Sql-server – Remove Local RAID Drive from MS SQL Windows Cluster

sql serverstoragetempdb

We recently stood up a production SQL Server 2014 Enterprise on a two-node Windows Failover cluster (Active/Passive). We had some SSD's laying around and decided to use them for the tempdb for one of the two instances hosted on this cluster. The thought was local storage plus SSD = win.

We did run Dsksp, SQLIO, etc to test this setup before going into production and everything checked out ok. However, once we got went live, we started to see significant I/O wait issues during (and only during) our nightly DB integrity check.

After trying a few things in an attempt to resolve the issue, we decided to move the tempdb off to our SAN storage–which cleared up the I/O wait issues.

We now want to remove the SSD from each node. Before we do so, I want to make sure I understand the process correctly.

These were local disks so they were not assigned as a cluster resource.

From what it appears, now that the tempDB has been moved, we simply need to remove the logical drive from the OS (i.e. take offline/delete), then delete the virtual disk from the RAID controller.

Is it this simple or do is there something more that needs to be in SQL or in the cluster configuration?

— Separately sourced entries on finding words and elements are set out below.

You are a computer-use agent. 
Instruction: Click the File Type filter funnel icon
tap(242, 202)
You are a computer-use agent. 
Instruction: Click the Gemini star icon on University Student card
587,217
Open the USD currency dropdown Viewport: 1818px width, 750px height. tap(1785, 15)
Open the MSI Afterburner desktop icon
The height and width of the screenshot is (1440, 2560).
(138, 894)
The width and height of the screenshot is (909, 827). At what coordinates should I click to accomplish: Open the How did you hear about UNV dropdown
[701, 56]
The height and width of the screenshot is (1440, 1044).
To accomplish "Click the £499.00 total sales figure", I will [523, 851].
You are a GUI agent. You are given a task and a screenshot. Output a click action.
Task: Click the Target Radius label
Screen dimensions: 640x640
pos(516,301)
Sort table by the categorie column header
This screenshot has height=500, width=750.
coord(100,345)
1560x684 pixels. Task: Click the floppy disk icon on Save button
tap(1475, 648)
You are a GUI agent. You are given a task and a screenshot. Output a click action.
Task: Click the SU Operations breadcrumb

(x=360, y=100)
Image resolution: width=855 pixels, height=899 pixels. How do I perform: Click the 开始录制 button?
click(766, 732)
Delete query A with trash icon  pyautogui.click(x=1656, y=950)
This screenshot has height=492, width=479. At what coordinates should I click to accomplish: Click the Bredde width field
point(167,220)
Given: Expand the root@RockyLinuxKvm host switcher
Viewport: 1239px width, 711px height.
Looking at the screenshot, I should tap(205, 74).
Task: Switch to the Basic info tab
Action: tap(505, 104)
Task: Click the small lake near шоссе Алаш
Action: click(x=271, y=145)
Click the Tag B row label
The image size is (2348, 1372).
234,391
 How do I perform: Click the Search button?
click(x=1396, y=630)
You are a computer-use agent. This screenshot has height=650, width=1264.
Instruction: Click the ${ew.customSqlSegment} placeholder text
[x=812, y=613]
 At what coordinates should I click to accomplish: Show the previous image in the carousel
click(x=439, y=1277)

I have seen articles about removing shared storage, but nothing touching on local and since this is our first cluster, I want to make sure there isn't anything hidden that will cause down time or otherwise ruin our day.

Thanks

Best Answer

SSDs are great in general, but they are much better suited to read heavily applications, while tempdb is a mix of reads / writes and the nature of tempdb generates a consistent churn which is not good for an SSD. But it sounds like you've already gotten your tempdb off the SSD, so that step is already done.

I've not tried swapping out a local SSD for a SAN drive, but I've been involved in a migration which did that process in reverse (swapped a SAN drive for a local SSD) We failed over to a virtualized server during the process (the main server was a physical server) but it was very straightforward. We might have been able to swap in the SSD and done the entire process in a 30 minute window and skipped the fail over altogether had we known. But the policy at my current work is that any downtime longer than 30 minutes needs to be a failover.

So TLDR, it was very easy, but I wasn't the person responsible for doing the physical drive swap, only for failing over SQL Server, then doing the work to utilize the new SSD, which was reassigned the drive letter that we used for data originally.